Wine and water for the sauce were premixed into a container, to be finished at my sister-in-law's. Oops, no sage leaves?
The stopwatch hit the 15-minute mark. The hot oven wall burned my hand only once and the burner element branded a kitchen towel. The still-sizzling Pyrex glass baking pan and the roast were quickly covered with foil, placed into a shallow cardboard box and the smoking package stuffed into the trunk of the car. A week later, the whole car still smelled like Hy's Steakhouse.
In my sister-in-law's kitchen, I poured the water and wine into the Pyrex pan and slowly brought it up to a low boil while scraping (stovetop cooking is not recommended for Pyrex; more on that later). No time to separate all the fat and sauce, so we poured it out into a separating decanter while Mary fished out any odd bits. (This fat can be used later to make Yorkshire pudding. Don't ask me, that's just what Alton said.)

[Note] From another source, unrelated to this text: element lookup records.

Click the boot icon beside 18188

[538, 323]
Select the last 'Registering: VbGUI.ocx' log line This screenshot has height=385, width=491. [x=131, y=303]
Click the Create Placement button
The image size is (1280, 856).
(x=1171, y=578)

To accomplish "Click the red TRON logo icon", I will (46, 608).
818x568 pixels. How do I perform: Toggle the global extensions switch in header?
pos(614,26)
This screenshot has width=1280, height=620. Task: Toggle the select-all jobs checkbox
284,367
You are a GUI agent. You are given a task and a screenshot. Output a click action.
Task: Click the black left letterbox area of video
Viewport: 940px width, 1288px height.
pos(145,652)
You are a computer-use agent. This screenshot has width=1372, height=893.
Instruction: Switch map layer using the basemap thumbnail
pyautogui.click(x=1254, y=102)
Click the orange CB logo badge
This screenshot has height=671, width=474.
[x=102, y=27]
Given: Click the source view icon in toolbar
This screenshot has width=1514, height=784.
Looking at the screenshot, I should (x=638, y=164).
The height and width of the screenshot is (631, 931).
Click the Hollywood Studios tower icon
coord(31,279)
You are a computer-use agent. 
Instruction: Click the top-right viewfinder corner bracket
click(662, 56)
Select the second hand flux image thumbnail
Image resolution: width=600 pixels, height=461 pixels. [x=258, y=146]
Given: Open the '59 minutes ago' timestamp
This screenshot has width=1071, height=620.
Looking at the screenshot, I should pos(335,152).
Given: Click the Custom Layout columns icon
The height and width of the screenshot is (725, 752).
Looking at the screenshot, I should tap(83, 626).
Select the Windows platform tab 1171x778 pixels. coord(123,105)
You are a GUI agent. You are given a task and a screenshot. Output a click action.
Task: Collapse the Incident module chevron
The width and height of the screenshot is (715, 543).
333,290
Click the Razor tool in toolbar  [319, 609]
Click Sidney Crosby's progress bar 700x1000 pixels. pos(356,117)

That's when an invisible hammer decided to target the Pyrex pan and shatter it into little bits of glass. I shouldn't have left an empty Pyrex pan on a hot burner.
The roast was, fortunately, at a safe distance before the mishap. We got all the glass cleaned up -- except for that one piece that our niece's boyfriend Steve found with his foot. But, being a Marine, he was able to fish it out by himself.
Everyone loved it and there were requests to do it again for New Year's. Except that time, we used a metal pan.